=== STATED TASK ===
Reproduce verbatim the part of the rows below that begins with the line containing "Task: Open Missions + Ref. Points menu" and runs through the end of the rows, including that first line. Leave the pictures out of your answer.
____________________
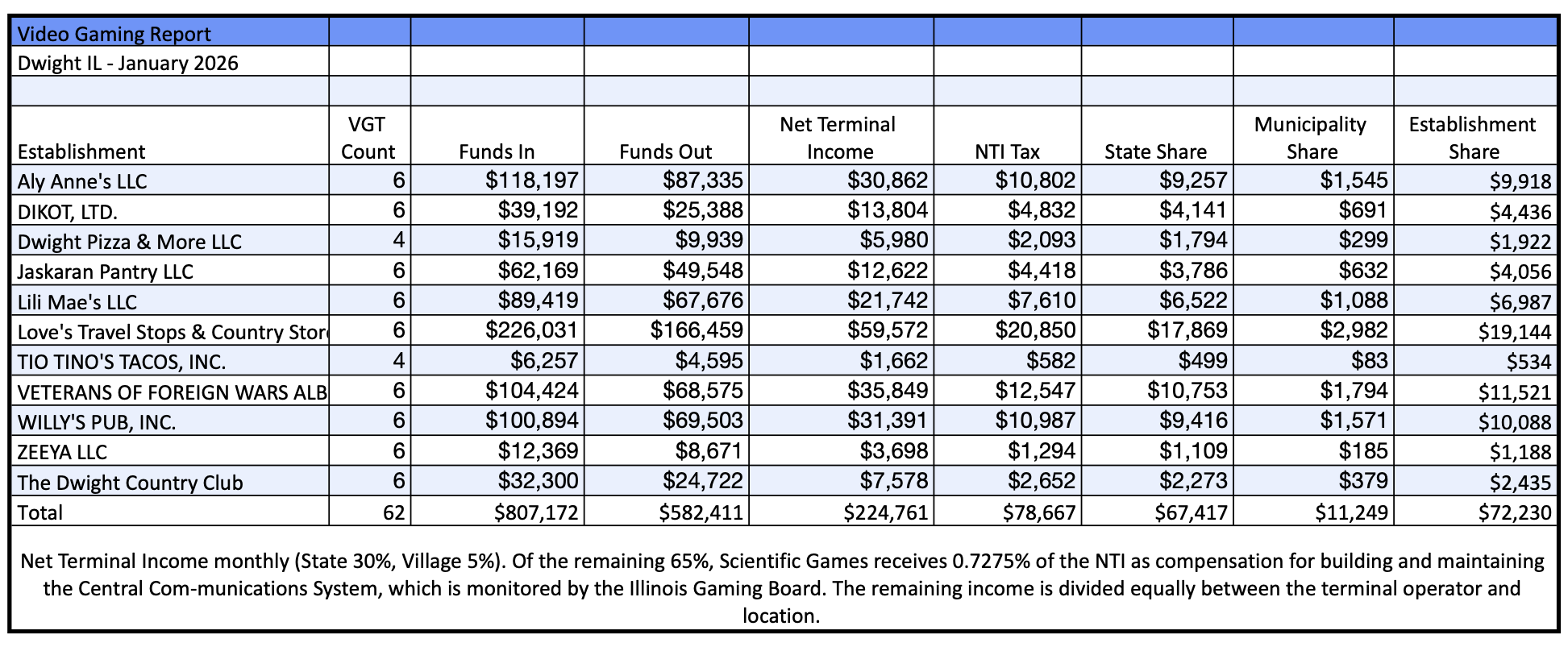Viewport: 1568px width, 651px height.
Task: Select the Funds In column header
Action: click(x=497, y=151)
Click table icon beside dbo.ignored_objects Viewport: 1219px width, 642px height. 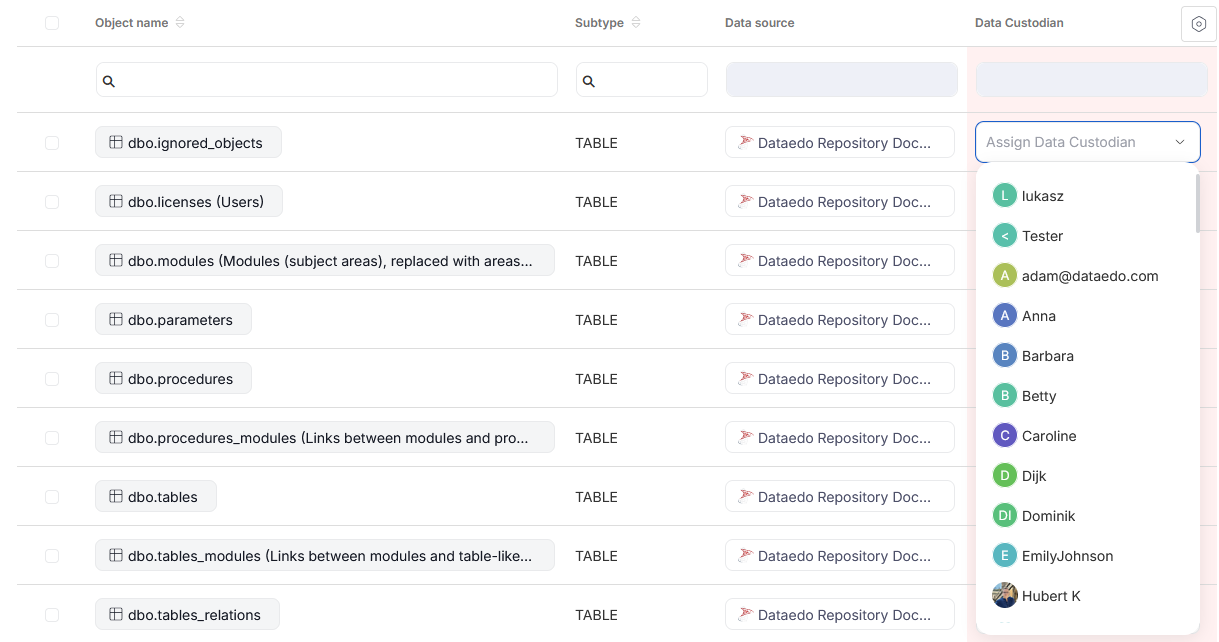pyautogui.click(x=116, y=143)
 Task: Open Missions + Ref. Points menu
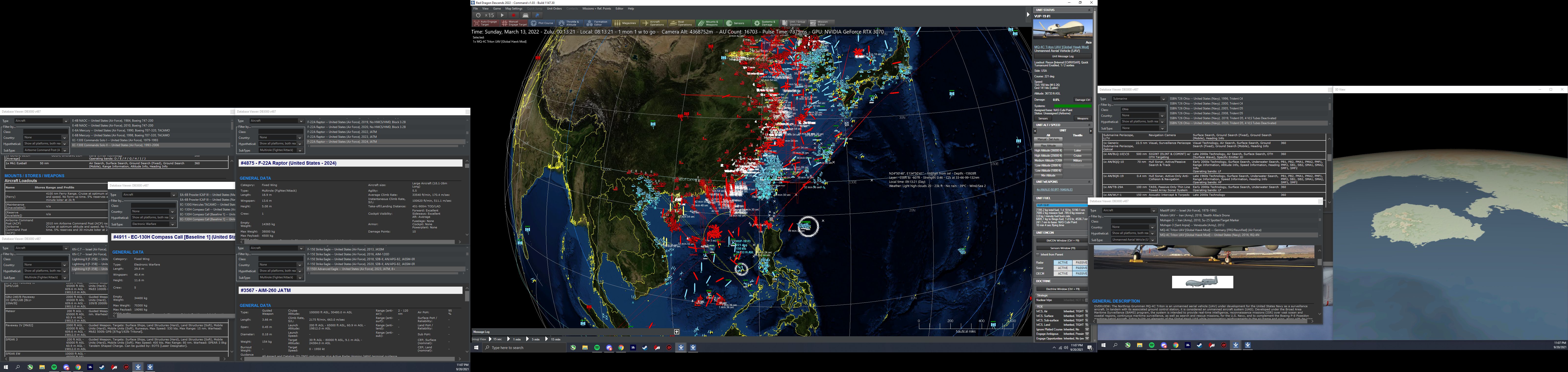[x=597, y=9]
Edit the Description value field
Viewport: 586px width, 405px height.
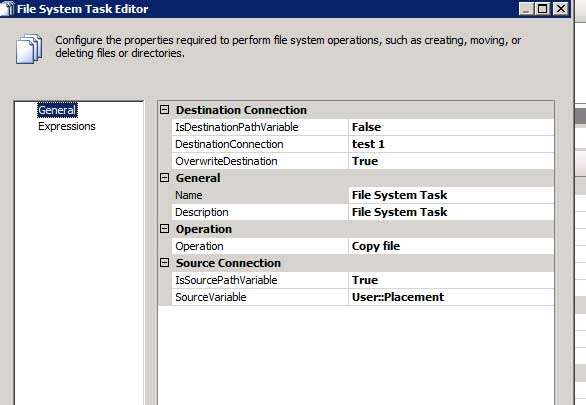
____________________
=== OUTPUT FOR THIS EXERCISE ===
 Task: Open Missions + Ref. Points menu
[x=597, y=9]
Edit the Description value field
Viewport: 586px width, 405px height.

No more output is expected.